Зелвитт постоянно говорила такие странные вещи, такие неправильные. Противоречащие всему, что говорили родители, учителя, Роззен и другие наставники по телевизору. Они не особенно
прислушивались к ее словам. Почему-то все, кроме Зи-Эла, считали ее попросту блаженной дурочкой, а ей было все равно. Она не была бунтаркой, скорее, тихой сумасшедшей - бормотала себе под нос непонятные фразы, постоянно таскалась с огромным блокнотом и рисовала там каких-то нелепых несуществующих животных, попусту тратила время, короче говоря. Поговаривали, будто она была странником, и ее родителям чуть ли не силой пришлось заставить ее пройти процедуру, чтобы избавиться от этих способностей, отчего она тронулась еще больше.
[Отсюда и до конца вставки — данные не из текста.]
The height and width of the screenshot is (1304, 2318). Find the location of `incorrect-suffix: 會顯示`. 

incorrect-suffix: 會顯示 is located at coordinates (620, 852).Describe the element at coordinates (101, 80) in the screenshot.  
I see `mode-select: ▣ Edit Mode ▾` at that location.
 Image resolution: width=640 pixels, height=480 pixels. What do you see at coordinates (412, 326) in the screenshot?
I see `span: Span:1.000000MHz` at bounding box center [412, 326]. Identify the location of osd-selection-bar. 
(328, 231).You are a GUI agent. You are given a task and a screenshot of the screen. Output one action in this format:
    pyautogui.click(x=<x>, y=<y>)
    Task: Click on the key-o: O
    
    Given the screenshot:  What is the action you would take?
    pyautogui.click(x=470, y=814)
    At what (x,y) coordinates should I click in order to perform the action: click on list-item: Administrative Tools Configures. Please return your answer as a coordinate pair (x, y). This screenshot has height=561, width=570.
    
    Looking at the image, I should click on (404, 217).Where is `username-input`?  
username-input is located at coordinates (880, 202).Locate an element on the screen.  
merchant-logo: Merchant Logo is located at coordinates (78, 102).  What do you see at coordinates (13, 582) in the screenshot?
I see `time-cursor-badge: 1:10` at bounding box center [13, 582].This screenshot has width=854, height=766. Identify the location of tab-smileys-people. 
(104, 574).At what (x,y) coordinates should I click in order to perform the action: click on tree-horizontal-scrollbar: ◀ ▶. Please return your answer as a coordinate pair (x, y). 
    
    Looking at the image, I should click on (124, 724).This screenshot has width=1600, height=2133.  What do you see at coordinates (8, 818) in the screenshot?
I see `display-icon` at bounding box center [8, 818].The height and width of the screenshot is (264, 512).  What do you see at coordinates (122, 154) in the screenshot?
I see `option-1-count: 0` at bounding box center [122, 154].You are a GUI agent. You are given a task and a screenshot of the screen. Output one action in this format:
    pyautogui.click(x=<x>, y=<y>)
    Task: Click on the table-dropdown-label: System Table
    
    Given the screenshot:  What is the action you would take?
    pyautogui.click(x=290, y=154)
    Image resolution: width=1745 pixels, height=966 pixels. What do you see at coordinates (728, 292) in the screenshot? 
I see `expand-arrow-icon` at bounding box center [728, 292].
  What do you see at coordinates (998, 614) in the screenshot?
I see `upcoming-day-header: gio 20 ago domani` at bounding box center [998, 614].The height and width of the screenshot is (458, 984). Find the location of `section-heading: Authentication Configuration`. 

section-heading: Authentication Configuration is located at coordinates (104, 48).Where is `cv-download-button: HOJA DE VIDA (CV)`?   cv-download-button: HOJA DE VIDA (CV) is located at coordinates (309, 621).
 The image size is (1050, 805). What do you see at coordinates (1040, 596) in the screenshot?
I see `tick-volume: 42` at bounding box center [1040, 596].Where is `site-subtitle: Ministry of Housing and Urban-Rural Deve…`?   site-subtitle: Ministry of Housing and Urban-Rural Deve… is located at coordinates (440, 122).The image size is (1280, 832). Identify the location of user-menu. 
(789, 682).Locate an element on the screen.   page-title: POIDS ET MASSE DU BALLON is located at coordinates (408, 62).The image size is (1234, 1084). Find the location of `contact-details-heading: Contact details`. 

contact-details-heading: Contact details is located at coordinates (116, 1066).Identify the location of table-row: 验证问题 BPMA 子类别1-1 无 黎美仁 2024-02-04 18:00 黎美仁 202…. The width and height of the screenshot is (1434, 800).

После ее смерти вся их учебная группа подверглась особенно пристальному надзору, все учителя были обеспокоены, не нанесла ли она вреда, не заразила ли своим сумасшествием кого-нибудь? Куда ей там. Она была такая тихая, такая хилая, избегала их всех. Лишь иногда неожиданно откроет рот и ляпнет что-нибудь эдакое, все давай смеяться, а она стоит, хлопает глазами и чуть было не ревет, ну кому она могла что-то там внушить?
А эта девушка была совсем другой. Ее хотелось слушать, ее невозможно было не слушать. И держалась она так, будто была абсолютно уверена в своей правоте, и пусть от ее рассказов, от ее идей попросту закипал мозг, а логика начинала погибать в страшных мучениях, они не могли не чувствовать, как все больше и больше попадают под ее влияние.